Reliabilities of 0.80 or more are generally required for widely used scales (Igbaria &
Parasuraman, 1991) and the System Response Accuracy, Likeability and Cognitive Demand
sub-scales all meet this criterion.
23
4 Discussion
The current paper has reported on the first in a number of planned iterations in the
development of SASSI. Exploratory factor analysis on the initial bank of questionnaire items
has suggested six main factors which contribute to the user’s experience of speech input
systems. We have tentatively named these System Response Accuracy, Likeability,
Cognitive Demand, Annoyance, Habitability and Speed. ‘System Response Accuracy’ refers
to the user’s perceptions of the system as accurate and therefore doing what they expect. This
will relate to the system’s ability to correctly recognise the speech input, correctly interpret
the meaning of the utterance and then act appropriately. This factor accounts for the greatest
proportion of the variance in the solution obtained, suggesting that it is a particularly
important or salient aspect of a user’s interaction with a speech recognition system. The
importance of this factor confirms our expectation that generic subjective measures (such as
SUMI or QUIS) are unsuitable for the evaluation of speech recognition systems.

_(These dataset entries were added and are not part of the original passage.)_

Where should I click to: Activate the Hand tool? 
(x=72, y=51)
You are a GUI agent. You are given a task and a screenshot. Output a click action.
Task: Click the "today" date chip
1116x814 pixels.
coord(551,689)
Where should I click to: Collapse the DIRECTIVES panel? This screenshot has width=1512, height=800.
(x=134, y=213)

‘Likeability’ refers to the user’s ratings of the system as useful, pleasant and friendly. It is
similar to the SUMI construct of Affect / Likeability, suggesting that this factor generalises
across speech and non-speech input software. ‘Cognitive Demand’ refers to the perceived
amount of effort needed to interact with the system and the feelings resulting from this effort.

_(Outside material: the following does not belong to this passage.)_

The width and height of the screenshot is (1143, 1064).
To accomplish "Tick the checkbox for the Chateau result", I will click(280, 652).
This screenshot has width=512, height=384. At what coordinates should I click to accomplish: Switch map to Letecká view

‘Annoyance’ refers to the extent to which users rate the system as repetitive, boring, irritating
and frustrating. The emergence of this as a separate factor from Likeability is interesting and,
if confirmed in future work, may also suggest a difference between speech and non-speech
input systems. ‘Habitability’ refers to the extent to which the user knows what to do and
knows what the system is doing. It can be understood in terms of the adequacy of the user’s
conceptual model of the speech system as a dialogue partner (Baber, 1993). It is likely that
the more complex the system, the more important this factor may become as users struggle to
24
understand the limits of the system (lexical, syntactic, semantic and pragmatic). Finally,
‘Speed’ refers to how quickly the system responds to user inputs.
The emergence of an underlying structure in the questionnaire response set confirms our
expectation that user attitude to speech recognition systems is not a unidimensional construct.
This finding further calls into question the usefulness of measures produced by summing or
averaging user responses to ad hoc questionnaires. However, further research is needed to
confirm the specific factor structure presented in this paper. In particular it must be
recognised that the questionnaire to date has only been used with a limited range of speech
recognition systems. Future research will need to be extended to include many more
applications, particularly more examples of complex spoken language dialogue systems.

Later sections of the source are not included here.